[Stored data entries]

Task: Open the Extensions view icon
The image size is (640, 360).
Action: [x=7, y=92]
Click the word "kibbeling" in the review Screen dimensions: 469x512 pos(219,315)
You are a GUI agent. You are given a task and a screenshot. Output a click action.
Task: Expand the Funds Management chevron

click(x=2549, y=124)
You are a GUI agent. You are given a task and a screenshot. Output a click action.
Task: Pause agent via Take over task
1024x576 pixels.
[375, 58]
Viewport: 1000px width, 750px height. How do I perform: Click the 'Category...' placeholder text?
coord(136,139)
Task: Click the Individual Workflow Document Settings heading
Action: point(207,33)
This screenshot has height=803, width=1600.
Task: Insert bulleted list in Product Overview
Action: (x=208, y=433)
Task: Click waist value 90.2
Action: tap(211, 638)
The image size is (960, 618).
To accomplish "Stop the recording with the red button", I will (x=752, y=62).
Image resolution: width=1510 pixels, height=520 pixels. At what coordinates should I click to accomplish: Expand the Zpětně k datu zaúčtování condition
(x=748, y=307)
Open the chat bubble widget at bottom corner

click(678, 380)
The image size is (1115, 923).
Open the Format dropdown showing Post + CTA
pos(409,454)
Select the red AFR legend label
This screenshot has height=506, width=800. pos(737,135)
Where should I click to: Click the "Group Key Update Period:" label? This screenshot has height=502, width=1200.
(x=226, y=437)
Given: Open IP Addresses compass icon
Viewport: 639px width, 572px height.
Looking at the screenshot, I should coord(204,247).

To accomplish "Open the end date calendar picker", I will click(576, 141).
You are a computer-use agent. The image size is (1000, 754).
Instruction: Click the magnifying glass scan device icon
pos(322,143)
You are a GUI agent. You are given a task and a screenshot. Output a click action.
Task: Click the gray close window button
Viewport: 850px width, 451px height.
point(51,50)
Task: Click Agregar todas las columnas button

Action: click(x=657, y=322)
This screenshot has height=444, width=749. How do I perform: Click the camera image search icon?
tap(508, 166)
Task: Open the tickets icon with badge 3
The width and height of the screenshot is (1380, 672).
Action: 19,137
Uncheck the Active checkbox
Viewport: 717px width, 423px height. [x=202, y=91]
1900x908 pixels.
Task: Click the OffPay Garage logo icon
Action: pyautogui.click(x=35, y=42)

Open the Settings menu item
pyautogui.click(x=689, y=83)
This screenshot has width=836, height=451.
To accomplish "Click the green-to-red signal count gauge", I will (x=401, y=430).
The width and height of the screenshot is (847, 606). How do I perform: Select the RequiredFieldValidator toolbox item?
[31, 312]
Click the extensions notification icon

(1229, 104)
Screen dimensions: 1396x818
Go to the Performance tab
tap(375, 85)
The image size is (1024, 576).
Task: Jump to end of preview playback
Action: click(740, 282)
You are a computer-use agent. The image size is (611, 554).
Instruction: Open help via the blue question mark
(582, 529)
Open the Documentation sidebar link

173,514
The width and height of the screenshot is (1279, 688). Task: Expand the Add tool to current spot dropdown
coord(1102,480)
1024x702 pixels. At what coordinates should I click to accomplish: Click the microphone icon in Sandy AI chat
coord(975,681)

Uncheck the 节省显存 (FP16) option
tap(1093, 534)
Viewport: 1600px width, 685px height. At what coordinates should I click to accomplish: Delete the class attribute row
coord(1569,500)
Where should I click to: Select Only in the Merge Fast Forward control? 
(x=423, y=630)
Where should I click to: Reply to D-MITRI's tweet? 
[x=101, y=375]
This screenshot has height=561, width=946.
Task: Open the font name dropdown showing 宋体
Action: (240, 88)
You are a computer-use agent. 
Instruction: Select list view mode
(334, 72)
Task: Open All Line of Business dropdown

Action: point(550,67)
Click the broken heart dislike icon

Work instruction
Reproduce the records above exactly, character for character.

Reply
Task: Open the Extensions view icon
The image size is (640, 360).
Action: [x=7, y=92]
Click the word "kibbeling" in the review Screen dimensions: 469x512 pos(219,315)
You are a GUI agent. You are given a task and a screenshot. Output a click action.
Task: Expand the Funds Management chevron

click(x=2549, y=124)
You are a GUI agent. You are given a task and a screenshot. Output a click action.
Task: Pause agent via Take over task
1024x576 pixels.
[375, 58]
Viewport: 1000px width, 750px height. How do I perform: Click the 'Category...' placeholder text?
coord(136,139)
Task: Click the Individual Workflow Document Settings heading
Action: point(207,33)
This screenshot has height=803, width=1600.
Task: Insert bulleted list in Product Overview
Action: (x=208, y=433)
Task: Click waist value 90.2
Action: tap(211, 638)
The image size is (960, 618).
To accomplish "Stop the recording with the red button", I will (x=752, y=62).
Image resolution: width=1510 pixels, height=520 pixels. At what coordinates should I click to accomplish: Expand the Zpětně k datu zaúčtování condition
(x=748, y=307)
Open the chat bubble widget at bottom corner

click(678, 380)
The image size is (1115, 923).
Open the Format dropdown showing Post + CTA
pos(409,454)
Select the red AFR legend label
This screenshot has height=506, width=800. pos(737,135)
Where should I click to: Click the "Group Key Update Period:" label? This screenshot has height=502, width=1200.
(x=226, y=437)
Given: Open IP Addresses compass icon
Viewport: 639px width, 572px height.
Looking at the screenshot, I should coord(204,247).

To accomplish "Open the end date calendar picker", I will click(576, 141).
You are a computer-use agent. The image size is (1000, 754).
Instruction: Click the magnifying glass scan device icon
pos(322,143)
You are a GUI agent. You are given a task and a screenshot. Output a click action.
Task: Click the gray close window button
Viewport: 850px width, 451px height.
point(51,50)
Task: Click Agregar todas las columnas button

Action: click(x=657, y=322)
This screenshot has height=444, width=749. How do I perform: Click the camera image search icon?
tap(508, 166)
Task: Open the tickets icon with badge 3
The width and height of the screenshot is (1380, 672).
Action: 19,137
Uncheck the Active checkbox
Viewport: 717px width, 423px height. [x=202, y=91]
1900x908 pixels.
Task: Click the OffPay Garage logo icon
Action: pyautogui.click(x=35, y=42)

Open the Settings menu item
pyautogui.click(x=689, y=83)
This screenshot has width=836, height=451.
To accomplish "Click the green-to-red signal count gauge", I will (x=401, y=430).
The width and height of the screenshot is (847, 606). How do I perform: Select the RequiredFieldValidator toolbox item?
[31, 312]
Click the extensions notification icon

(1229, 104)
Screen dimensions: 1396x818
Go to the Performance tab
tap(375, 85)
The image size is (1024, 576).
Task: Jump to end of preview playback
Action: click(740, 282)
You are a computer-use agent. The image size is (611, 554).
Instruction: Open help via the blue question mark
(582, 529)
Open the Documentation sidebar link

173,514
The width and height of the screenshot is (1279, 688). Task: Expand the Add tool to current spot dropdown
coord(1102,480)
1024x702 pixels. At what coordinates should I click to accomplish: Click the microphone icon in Sandy AI chat
coord(975,681)

Uncheck the 节省显存 (FP16) option
tap(1093, 534)
Viewport: 1600px width, 685px height. At what coordinates should I click to accomplish: Delete the class attribute row
coord(1569,500)
Where should I click to: Select Only in the Merge Fast Forward control? 
(x=423, y=630)
Where should I click to: Reply to D-MITRI's tweet? 
[x=101, y=375]
This screenshot has height=561, width=946.
Task: Open the font name dropdown showing 宋体
Action: (240, 88)
You are a computer-use agent. 
Instruction: Select list view mode
(334, 72)
Task: Open All Line of Business dropdown

Action: point(550,67)
Click the broken heart dislike icon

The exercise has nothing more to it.